The Pythagorean society is associated with prohibitions such as not to step over a crossbar, and not to eat beans. These rules seem like primitive superstition, similar to "walking under a ladder brings bad luck". The abusive epithet mystikos logos ("mystical speech") was hurled at Pythagoras even in ancient times to discredit him.
The key here is that akousmata means "rules", so that the superstitious taboos primarily applied to the akousmatikoi, and many of the rules were probably invented after Pythagoras's death and independent from the mathematikoi (arguably the real preservers of the Pythagorean tradition). The mathematikoi placed greater emphasis on inner understanding than did the akousmatikoi, even to the extent of dispensing with certain rules and ritual practices. For the mathematikoi, being a Pythagorean was a question of innate quality and inner understanding.
There was also another way of dealing with the akousmata — by allegorising them. There are a few examples of this, one being Aristotle's explanations of them: "'step not over a balance', i.e., be not covetous; 'poke not the fire with a sword', i.e., do not vex with sharp words a man swollen with anger, 'eat not heart', i.e., do not vex yourself with grief", etc. There is evidence for Pythagoreans allegorising in this way at least as far back as the early fifth century BCE. This suggests that the strange sayings were riddles for the initiated.

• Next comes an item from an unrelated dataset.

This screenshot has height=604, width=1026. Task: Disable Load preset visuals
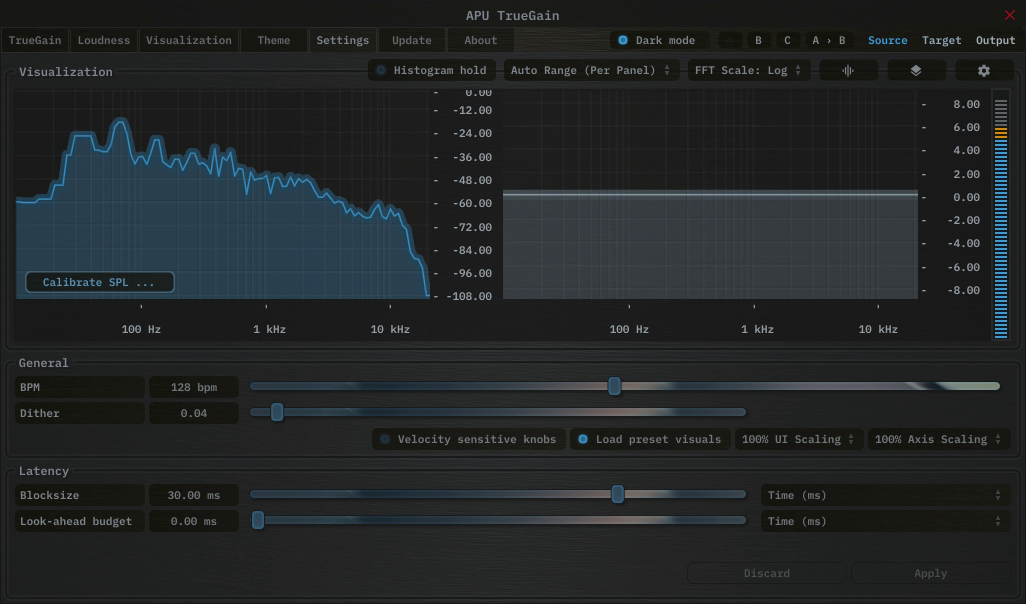coord(649,439)
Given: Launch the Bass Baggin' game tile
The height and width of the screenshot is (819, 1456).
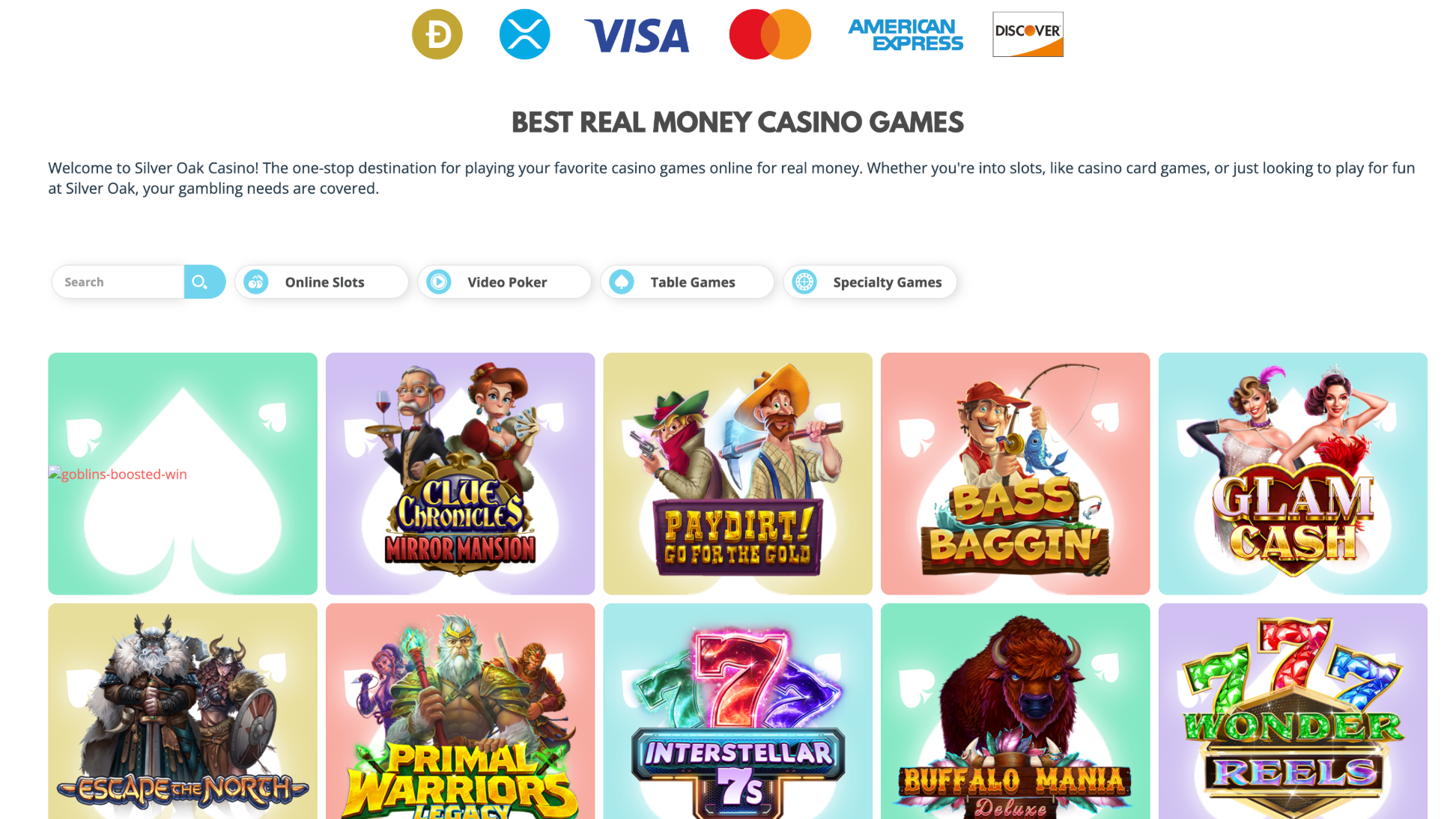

The Pythagoreans are known for their theory of the transmigration of souls, and also for their theory that numbers constitute the true nature of things. They performed purification rites and followed and developed various rules of living which they believed would enable their soul to achieve a higher rank among the gods.
Much of their mysticism concerning the soul seem inseparable from the Orphic tradition. The Orphics advocated various purificatory rites and practices as well as incubatory rites of descent into the underworld. Pythagoras is also closely linked with Pherecydes of Syros, the man ancient commentators tend to credit as the first Greek to teach a transmigration of souls. Ancient commentators agree that Pherekydes was Pythagoras's most intimate teacher. Pherekydes expounded his teaching on the soul in terms of a pentemychos ("five-nooks", or "five hidden cavities") — the most likely origin of the Pythagorean use of the pentagram, used by them as a symbol of recognition among members and as a symbol of inner health (ugieia).
Pythagoras was interested in music and the Pythagoreans were musicians as well as mathematicians. He wanted to improve the music of his day, which he believed was not harmonious enough and was too chaotic.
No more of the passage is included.